坂川鉄道、坂下森林鉄道史

●坂川鉄道前史
長距離送電技術が確立して来ると名古屋から離れた木曽川でも八百津発電所を皮切りに水力発電所が建設されていった。
当時はまだ木曽川本流を完全に遮断するダムは建設されていないが木曽川の流れを利用した管流し、筏流しを行う木曽式伐木運材法に影響が懸念されていた。 当時の東海地方で最大手の電力会社だった名古屋電灯が木曽川の河水を発電目的で取水するのに対し長野県知事は木材輸送代替手段として木曽川沿岸森林鉄道5路線の建設を条件として認可した。 この5路線の内の「田立村字元組長谷川落合より坂下駅に連絡する軌道」が坂川鉄道新坂下〜奥屋と田立森林鉄道、軌道区間に当たる。

::::::::::

取り組む課題
a - 本文に出てくる名称のうち、「鉄道」で終わるものを重複なしですべて挙げてください。
b - 本文の「長距離送電技術が確立して来ると名古屋から離れた木曽川でも八百津発電所を皮切りに水力発電所が建設されていった。」を英語に訳してください。

データセット
::::::::::

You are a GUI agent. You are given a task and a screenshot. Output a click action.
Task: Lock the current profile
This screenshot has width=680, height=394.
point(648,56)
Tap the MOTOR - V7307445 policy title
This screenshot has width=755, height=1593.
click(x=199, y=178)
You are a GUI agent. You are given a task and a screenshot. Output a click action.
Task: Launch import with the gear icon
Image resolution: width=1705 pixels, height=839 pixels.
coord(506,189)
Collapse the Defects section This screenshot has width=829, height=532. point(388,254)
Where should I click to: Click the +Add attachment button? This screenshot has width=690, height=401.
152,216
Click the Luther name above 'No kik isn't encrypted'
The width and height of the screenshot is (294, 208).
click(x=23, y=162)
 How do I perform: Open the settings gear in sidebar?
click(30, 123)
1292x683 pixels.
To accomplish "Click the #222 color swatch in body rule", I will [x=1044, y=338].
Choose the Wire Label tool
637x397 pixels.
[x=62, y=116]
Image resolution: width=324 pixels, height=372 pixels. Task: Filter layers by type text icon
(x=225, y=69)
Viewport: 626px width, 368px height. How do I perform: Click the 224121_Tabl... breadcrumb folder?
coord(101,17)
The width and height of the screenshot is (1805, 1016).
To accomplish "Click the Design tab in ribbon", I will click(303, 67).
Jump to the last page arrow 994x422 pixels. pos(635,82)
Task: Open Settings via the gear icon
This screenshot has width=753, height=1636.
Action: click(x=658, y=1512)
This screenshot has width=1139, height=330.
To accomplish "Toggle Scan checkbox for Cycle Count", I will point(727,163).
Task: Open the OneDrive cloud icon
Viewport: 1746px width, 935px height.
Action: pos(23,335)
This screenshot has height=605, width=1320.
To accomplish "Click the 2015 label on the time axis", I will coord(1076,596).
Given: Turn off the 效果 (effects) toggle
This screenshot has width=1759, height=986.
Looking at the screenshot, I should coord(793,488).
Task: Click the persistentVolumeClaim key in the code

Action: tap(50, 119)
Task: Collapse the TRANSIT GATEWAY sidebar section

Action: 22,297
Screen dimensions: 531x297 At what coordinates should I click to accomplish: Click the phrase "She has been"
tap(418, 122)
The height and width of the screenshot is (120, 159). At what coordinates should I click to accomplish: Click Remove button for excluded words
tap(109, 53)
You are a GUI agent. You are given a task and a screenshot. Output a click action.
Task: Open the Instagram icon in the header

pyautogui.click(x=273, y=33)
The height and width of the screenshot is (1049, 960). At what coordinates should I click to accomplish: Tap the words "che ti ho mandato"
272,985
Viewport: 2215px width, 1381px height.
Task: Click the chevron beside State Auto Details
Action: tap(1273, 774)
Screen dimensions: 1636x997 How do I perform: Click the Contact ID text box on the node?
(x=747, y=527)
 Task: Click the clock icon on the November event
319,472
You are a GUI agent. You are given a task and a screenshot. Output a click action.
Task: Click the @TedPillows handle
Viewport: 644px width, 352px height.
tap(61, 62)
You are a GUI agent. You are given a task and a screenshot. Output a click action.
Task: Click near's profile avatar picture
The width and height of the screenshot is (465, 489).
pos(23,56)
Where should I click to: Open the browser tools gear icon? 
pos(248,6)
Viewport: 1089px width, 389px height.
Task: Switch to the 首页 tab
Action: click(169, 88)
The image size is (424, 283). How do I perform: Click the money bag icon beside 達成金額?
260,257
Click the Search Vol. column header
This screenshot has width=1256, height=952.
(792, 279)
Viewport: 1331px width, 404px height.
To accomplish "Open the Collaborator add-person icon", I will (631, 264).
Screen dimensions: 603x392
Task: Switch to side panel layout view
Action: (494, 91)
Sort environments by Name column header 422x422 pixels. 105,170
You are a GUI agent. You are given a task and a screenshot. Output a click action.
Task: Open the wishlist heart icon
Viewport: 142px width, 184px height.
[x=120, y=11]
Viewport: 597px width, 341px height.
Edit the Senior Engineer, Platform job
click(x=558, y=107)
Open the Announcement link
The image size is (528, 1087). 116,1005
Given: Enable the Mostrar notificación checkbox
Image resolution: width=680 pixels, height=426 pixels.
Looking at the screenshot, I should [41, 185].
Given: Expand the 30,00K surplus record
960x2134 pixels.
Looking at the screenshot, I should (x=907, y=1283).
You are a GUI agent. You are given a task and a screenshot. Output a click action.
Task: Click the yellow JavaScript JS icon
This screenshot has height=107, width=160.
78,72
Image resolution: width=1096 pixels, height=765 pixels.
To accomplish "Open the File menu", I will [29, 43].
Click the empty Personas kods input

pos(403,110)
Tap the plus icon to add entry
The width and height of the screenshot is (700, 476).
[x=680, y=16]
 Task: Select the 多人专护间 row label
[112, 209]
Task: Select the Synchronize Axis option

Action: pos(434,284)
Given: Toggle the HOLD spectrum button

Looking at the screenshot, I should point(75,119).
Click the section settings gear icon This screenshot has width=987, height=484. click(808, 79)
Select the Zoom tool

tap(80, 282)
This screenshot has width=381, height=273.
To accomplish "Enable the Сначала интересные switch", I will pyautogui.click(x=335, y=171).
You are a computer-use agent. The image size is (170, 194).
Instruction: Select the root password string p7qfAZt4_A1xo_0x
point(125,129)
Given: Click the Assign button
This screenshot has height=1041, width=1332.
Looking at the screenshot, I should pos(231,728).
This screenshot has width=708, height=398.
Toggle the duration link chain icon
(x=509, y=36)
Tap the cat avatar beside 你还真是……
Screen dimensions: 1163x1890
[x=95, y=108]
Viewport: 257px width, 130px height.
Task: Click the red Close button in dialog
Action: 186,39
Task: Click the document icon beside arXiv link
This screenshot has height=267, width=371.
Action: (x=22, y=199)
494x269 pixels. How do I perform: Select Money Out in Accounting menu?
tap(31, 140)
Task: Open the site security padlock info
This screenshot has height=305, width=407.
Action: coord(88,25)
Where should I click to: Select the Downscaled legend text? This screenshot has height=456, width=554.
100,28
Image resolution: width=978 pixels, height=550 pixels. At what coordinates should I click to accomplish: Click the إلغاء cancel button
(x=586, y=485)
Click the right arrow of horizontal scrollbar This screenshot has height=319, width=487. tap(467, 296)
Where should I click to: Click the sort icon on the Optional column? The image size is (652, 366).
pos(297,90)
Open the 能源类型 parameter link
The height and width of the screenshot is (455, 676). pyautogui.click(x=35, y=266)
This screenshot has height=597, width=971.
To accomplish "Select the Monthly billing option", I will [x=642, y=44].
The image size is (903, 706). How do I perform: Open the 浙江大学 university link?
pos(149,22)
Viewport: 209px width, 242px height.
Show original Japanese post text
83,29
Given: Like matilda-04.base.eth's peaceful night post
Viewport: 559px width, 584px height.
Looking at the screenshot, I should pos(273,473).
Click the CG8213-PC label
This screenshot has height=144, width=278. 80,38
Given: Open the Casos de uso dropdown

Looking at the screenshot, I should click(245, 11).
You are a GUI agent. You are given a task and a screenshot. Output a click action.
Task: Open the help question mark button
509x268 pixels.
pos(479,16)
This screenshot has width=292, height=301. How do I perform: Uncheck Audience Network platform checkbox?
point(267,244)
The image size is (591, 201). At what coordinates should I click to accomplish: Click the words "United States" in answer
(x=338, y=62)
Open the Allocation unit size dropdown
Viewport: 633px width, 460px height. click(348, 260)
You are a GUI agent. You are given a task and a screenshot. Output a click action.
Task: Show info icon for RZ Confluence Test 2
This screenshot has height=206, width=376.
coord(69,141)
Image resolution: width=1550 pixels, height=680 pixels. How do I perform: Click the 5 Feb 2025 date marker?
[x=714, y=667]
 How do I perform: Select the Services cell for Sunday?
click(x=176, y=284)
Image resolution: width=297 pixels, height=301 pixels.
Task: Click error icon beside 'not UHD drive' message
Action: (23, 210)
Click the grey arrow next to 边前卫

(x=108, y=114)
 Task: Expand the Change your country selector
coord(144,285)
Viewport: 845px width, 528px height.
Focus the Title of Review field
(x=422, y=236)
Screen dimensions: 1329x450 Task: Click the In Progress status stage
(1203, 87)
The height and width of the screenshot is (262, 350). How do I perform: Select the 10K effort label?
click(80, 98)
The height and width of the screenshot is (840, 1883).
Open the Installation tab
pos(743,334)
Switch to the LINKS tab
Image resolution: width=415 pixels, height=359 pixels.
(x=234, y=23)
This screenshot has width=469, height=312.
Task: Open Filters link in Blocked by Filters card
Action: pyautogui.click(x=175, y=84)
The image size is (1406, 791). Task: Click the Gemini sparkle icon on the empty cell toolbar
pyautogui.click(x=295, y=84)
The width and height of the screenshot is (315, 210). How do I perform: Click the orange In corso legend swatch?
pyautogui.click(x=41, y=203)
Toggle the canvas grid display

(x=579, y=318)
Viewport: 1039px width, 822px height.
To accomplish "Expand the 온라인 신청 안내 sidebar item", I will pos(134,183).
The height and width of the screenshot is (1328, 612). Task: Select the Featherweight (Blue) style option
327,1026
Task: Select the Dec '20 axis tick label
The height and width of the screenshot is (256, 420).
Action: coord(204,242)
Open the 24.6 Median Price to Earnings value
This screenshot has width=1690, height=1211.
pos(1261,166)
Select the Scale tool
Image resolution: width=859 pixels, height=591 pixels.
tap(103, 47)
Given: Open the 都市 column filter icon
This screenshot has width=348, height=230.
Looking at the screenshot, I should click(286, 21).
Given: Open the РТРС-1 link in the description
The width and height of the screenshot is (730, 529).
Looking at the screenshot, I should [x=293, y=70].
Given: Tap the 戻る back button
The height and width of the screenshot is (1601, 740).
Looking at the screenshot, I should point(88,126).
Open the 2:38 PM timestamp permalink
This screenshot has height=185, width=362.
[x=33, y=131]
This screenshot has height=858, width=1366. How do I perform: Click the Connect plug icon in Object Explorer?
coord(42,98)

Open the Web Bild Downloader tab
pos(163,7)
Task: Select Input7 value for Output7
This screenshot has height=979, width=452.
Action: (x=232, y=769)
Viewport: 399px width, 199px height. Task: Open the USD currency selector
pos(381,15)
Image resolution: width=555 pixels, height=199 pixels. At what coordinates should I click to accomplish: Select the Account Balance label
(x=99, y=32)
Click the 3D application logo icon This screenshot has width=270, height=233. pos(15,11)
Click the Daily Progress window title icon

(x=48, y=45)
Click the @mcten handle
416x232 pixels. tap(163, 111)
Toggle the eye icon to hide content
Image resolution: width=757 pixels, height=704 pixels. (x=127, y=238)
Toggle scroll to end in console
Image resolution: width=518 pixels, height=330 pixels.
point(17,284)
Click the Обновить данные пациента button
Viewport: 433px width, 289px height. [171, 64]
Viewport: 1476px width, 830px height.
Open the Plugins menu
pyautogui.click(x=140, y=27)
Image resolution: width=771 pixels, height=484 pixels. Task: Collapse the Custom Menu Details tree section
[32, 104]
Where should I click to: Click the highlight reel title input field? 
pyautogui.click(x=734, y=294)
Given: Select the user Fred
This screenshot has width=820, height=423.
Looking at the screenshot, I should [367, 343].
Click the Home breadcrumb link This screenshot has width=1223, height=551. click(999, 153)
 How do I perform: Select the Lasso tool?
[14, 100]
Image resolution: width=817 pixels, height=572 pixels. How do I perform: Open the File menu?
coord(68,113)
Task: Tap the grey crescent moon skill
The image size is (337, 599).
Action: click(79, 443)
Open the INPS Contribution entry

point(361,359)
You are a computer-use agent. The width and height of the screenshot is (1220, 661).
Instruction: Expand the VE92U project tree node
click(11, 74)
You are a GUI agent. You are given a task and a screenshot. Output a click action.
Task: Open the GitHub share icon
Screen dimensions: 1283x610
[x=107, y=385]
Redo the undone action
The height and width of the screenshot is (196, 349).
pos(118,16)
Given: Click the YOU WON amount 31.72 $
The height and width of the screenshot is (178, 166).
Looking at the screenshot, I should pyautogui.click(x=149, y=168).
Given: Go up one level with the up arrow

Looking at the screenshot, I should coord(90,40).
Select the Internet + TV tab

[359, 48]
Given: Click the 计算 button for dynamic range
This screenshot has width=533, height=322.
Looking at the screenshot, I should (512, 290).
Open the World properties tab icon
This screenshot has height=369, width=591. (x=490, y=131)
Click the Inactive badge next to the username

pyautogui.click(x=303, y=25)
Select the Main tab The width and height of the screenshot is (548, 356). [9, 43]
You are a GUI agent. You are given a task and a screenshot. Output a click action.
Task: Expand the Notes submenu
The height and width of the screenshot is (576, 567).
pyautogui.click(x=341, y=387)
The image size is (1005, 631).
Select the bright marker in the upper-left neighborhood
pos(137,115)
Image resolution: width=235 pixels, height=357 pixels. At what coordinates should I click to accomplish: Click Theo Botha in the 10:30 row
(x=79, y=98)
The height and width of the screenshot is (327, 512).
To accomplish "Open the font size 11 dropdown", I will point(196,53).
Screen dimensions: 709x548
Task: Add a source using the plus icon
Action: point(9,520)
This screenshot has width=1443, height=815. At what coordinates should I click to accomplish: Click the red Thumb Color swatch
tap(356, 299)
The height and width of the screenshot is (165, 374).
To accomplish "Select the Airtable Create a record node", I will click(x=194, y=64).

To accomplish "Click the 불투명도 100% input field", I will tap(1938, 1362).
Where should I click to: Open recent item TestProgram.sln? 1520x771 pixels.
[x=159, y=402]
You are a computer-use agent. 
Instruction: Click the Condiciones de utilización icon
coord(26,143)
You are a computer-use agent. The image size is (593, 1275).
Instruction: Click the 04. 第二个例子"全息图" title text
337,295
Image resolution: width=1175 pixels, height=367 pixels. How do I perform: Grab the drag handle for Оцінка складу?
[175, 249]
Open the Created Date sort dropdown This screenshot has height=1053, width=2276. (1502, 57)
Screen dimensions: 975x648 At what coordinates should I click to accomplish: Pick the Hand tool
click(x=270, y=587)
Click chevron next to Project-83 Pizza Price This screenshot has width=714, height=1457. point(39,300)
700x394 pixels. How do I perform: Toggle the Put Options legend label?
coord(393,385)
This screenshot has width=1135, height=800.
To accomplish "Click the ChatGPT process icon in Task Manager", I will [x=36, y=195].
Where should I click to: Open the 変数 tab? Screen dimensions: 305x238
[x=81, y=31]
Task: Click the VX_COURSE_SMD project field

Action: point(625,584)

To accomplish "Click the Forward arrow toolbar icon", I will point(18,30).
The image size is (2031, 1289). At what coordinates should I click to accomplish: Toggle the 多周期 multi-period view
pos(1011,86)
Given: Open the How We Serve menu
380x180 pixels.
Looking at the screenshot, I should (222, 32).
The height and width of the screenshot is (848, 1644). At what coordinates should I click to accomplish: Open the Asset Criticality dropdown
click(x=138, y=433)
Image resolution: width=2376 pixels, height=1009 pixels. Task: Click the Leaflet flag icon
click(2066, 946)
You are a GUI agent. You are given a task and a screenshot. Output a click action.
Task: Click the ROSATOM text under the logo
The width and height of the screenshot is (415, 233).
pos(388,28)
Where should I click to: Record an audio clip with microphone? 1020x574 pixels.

::::::::::

回答一覧
a - 坂川鉄道、坂下森林鉄道、田立森林鉄道、木曽川沿岸森林鉄道

b - As long-distance power transmission technology became established, hydroelectric power plants came to be built even on the Kiso River, far from Nagoya, beginning with the Yaotsu Power Plant.